Bereits 1994 waren Hunderttausende nach dem Völkermord der Hutu an den Tutsi aus Ruanda geflüchtet (siehe auch S. 20), darunter auch viele Täter des Genozids, woraufhin die Auseinandersetzungen im Osten des Kongo weiter gingen. Dort verfolgten u. a. von der neuen Tutsi-Regierung in Ruanda unterstützte Gruppen Angehörige der Hutu. Der kongolesische Rebellenführer Laurent-Désiré Kabila stürzte schließlich 1997 mit ruandischer Hilfe den ungeliebten Diktator Mobutu. Nach seiner Machtergreifung wandte sich Kabila von Ruanda ab und fand mit Simbabwe, Angola und Namibia neue „Verbündete“ im Kampf gegen oppositionelle Verbände, die wiederum von Uganda und Ruanda unterstützt wurden.

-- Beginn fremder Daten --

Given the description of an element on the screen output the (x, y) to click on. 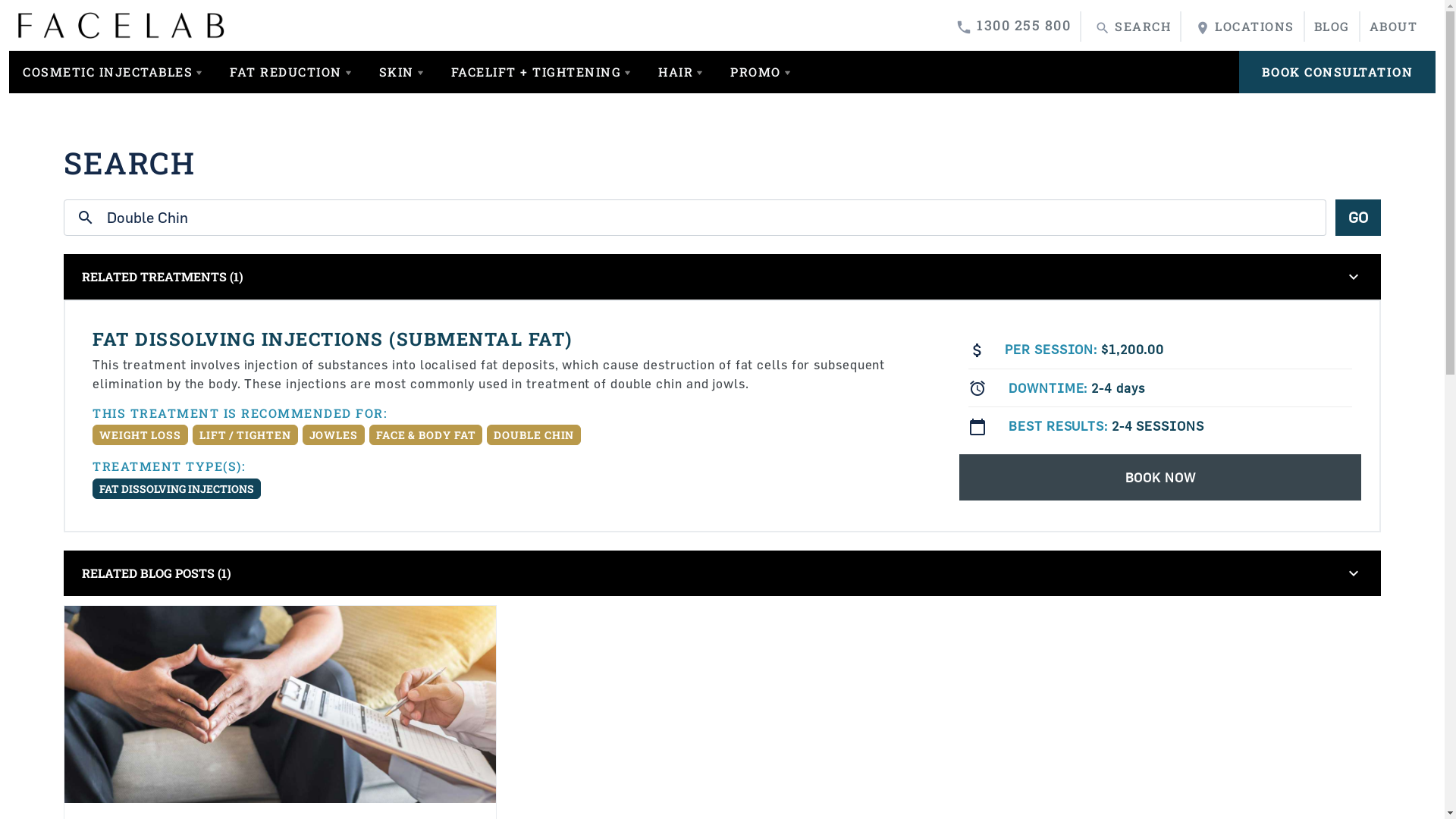
searchSEARCH Element type: text (1130, 26)
phone1300 255 800 Element type: text (1010, 25)
FAT REDUCTION Element type: text (290, 71)
PROMO Element type: text (760, 71)
COSMETIC INJECTABLES Element type: text (112, 71)
GO Element type: text (1357, 217)
RELATED TREATMENTS (1) Element type: text (694, 276)
FAT DISSOLVING INJECTIONS Element type: text (176, 488)
ABOUT Element type: text (1393, 26)
DOUBLE CHIN Element type: text (533, 433)
location_onLOCATIONS Element type: text (1242, 26)
FACE & BODY FAT Element type: text (426, 433)
JOWLES Element type: text (333, 433)
SKIN Element type: text (401, 71)
LIFT / TIGHTEN Element type: text (245, 433)
WEIGHT LOSS Element type: text (140, 433)
HAIR Element type: text (680, 71)
BOOK CONSULTATION Element type: text (1337, 71)
BLOG Element type: text (1331, 26)
RELATED BLOG POSTS (1) Element type: text (694, 573)
FACELIFT + TIGHTENING Element type: text (541, 71)
Given the description of an element on the screen output the (x, y) to click on. 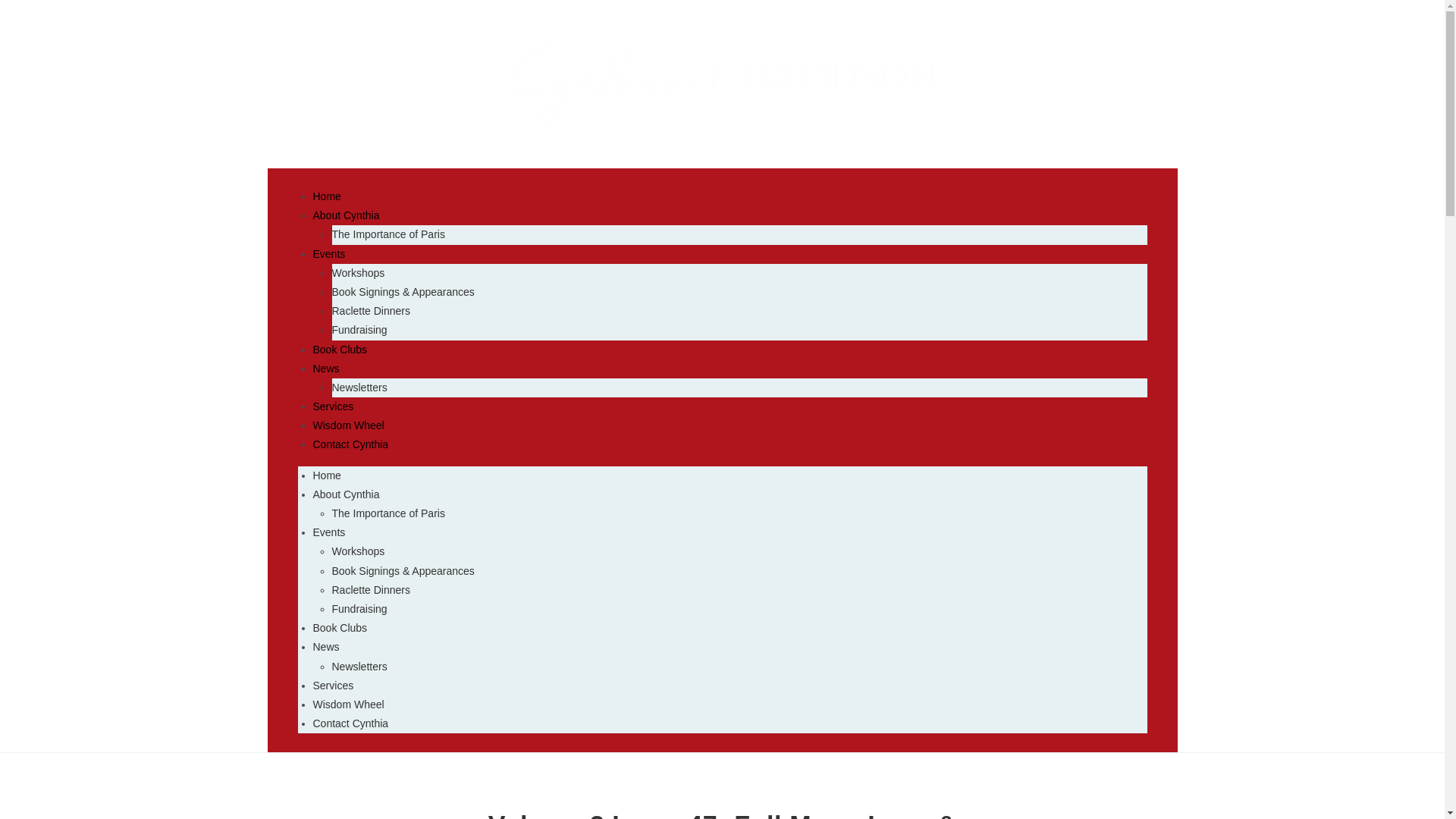
Wisdom Wheel (348, 425)
News (326, 646)
Workshops (358, 551)
Home (326, 196)
Contact Cynthia (350, 444)
Services (333, 406)
Fundraising (359, 608)
About Cynthia (345, 215)
Events (329, 532)
News (326, 368)
Given the description of an element on the screen output the (x, y) to click on. 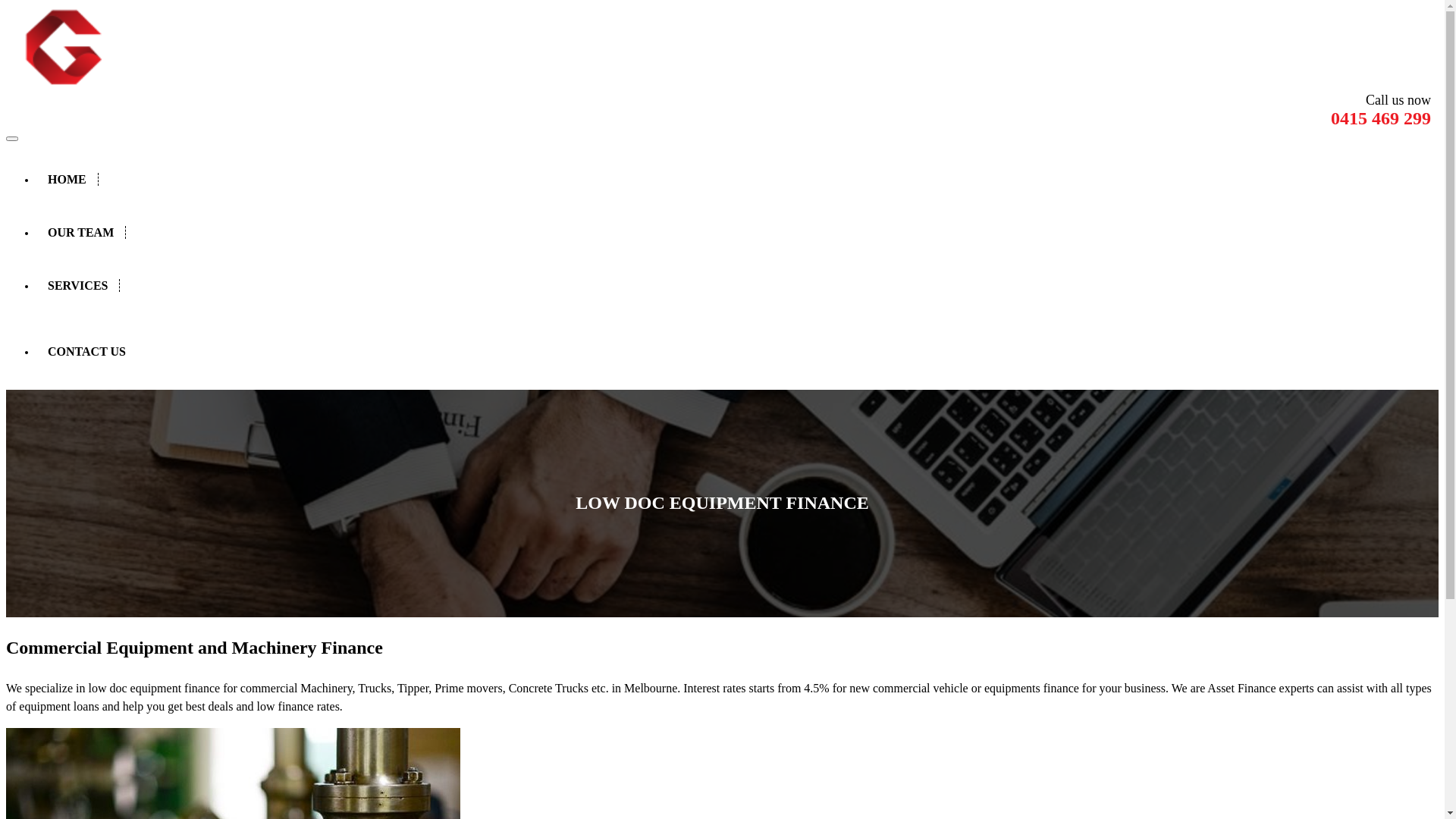
SERVICES Element type: text (77, 285)
CONTACT US Element type: text (86, 351)
Business Finance Element type: text (776, 305)
Commercial Vehicle Finance Element type: text (803, 305)
0415 469 299 Element type: text (1380, 118)
Trailer and Truck Finance Element type: text (796, 305)
Bus Finance Element type: text (765, 305)
Low Doc Equipment Finance Element type: text (804, 305)
OUR TEAM Element type: text (80, 231)
Home Loans Element type: text (766, 305)
HOME Element type: text (67, 178)
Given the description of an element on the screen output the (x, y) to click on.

Wie in vielen Kriegen in Afrika sorgten die Rohstoffe des Landes mit dafür, dass der Konflikt eskalierte – weil die Kriegsparteien ihre Waffen mit den Erlösen aus dem Handel finanzierten. So kämpften die Rebellenarmeen im Ostkongo nicht nur um politische Macht, sondern auch um den Zugang zu den Diamanten- und Goldminen. Besondere Bedeutung hatte auch das Mischerz Coltan, aus dem Tantal gewonnen wird – unter anderem für Kondensatoren in Handys, Spielkonsolen und Laptops. Weil wertvolle Rohstoffe in Afrika oft nicht zum Reichtum eines Landes beitragen, sondern, im Gegenteil, zu Kriegen, Korruption und einer einseitigen Ausrichtung der Wirtschaft führen, spricht man auch vom Rohstofffluch und im Fall von Coltan von einem Konfliktmineral.
In der Geschichte der Demokratischen Republik Kongo spielten Rohstoffe schon früh eine verhängnisvolle Rolle. Ab 1885 war das Land quasi eine Privatkolonie des belgischen Königs Leopold II., der von dort erst Elfenbein, später vor allem Kautschuk exportierte. Die Gräueltaten in dieser Zeit – selbst Kindern wurden Hände abgehackt, wenn sie nicht genügend Kautschuk aus dem Urwald holten – inspirierten den Schriftsteller Joseph Conrad zu seinem Roman „Herz der Finsternis“.
1960 wurde der Kongo unabhängig, doch die Geschichte wiederholte sich: Von 1965 bis 1997 regierte der Diktator Mobuto, der das Land in Zaire umbenannte und sich selbst in Sese Seko Kuku Ngbendu wa za Banga, übersetzt in etwa: „der pfeffrige, siegreiche Krieger, der Hahn, der keine Henne in Ruhe lässt“. Trotz aller Menschenrechtsverletzungen unterstützten die USA und andere westliche Nationen Mobutu, damit er die Rohstoffe seines Landes nicht an die Sowjetunion lieferte. Der Kalte Krieg fand also auch in Afrika statt.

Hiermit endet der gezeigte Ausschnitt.